» **GOAL OF THE EXERCISE**:
On every line of the listing, check for "February"; copy the lines that have it.

» **INFORMATION**:
[Start of Attachment]

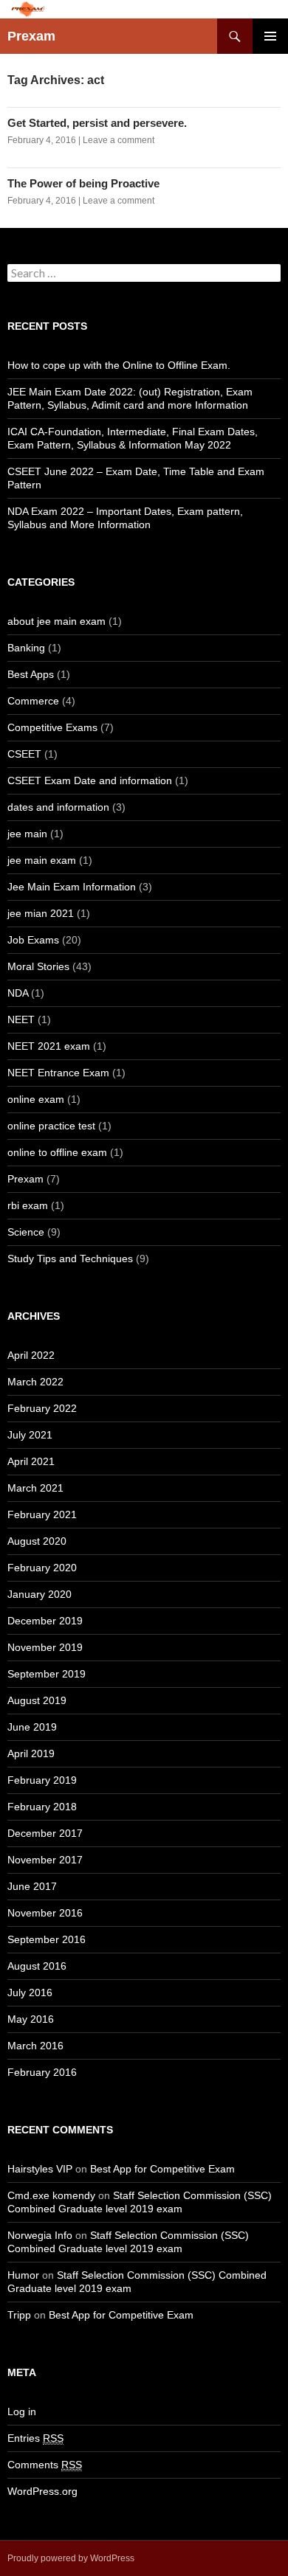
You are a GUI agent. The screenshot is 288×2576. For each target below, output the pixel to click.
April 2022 (31, 1355)
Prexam (31, 36)
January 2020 (39, 1594)
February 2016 (42, 2072)
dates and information (58, 807)
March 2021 (35, 1488)
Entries (35, 2438)
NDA (17, 993)
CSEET (24, 754)
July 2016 (29, 1992)
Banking (26, 648)
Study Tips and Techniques (70, 1258)
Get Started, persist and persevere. (97, 123)
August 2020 (36, 1541)
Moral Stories (38, 966)
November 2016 (45, 1913)
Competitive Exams (52, 727)
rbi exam (27, 1205)
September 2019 (46, 1674)
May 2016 (30, 2019)
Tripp (19, 2315)
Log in (21, 2411)
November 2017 (45, 1860)
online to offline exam (57, 1152)
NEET (21, 1019)
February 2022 (42, 1408)
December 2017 (45, 1833)
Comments (44, 2465)
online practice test (51, 1126)
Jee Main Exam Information (71, 887)
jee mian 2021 (40, 913)
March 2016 (35, 2046)
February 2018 (42, 1806)
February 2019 (42, 1780)
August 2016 (36, 1966)
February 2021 (42, 1514)
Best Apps (30, 674)
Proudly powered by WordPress (70, 2558)
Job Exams (33, 940)
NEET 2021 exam (48, 1046)
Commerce (33, 701)
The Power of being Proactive (83, 183)
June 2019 (32, 1727)
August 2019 (36, 1700)
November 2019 (45, 1647)
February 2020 (42, 1567)
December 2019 (45, 1621)
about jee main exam (56, 621)
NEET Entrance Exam (58, 1072)
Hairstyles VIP (39, 2169)
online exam (35, 1099)
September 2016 (46, 1939)
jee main (27, 833)
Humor (23, 2275)
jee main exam (41, 860)
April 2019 (31, 1753)
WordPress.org (42, 2491)
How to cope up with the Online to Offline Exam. (118, 365)
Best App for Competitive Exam (162, 2169)
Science (25, 1232)
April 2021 (31, 1461)
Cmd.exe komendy (51, 2195)
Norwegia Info (39, 2235)
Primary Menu (270, 36)
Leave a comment (118, 140)
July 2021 (29, 1435)
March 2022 (35, 1382)
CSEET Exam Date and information (89, 780)
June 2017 (32, 1886)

[End of Attachment]

» **SOLVED EXERCISE**:
February 2016 (42, 2072)
February 2022 (42, 1408)
February 2018 (42, 1806)
February 2019 (42, 1780)
February 2021 (42, 1514)
February 2020 (42, 1567)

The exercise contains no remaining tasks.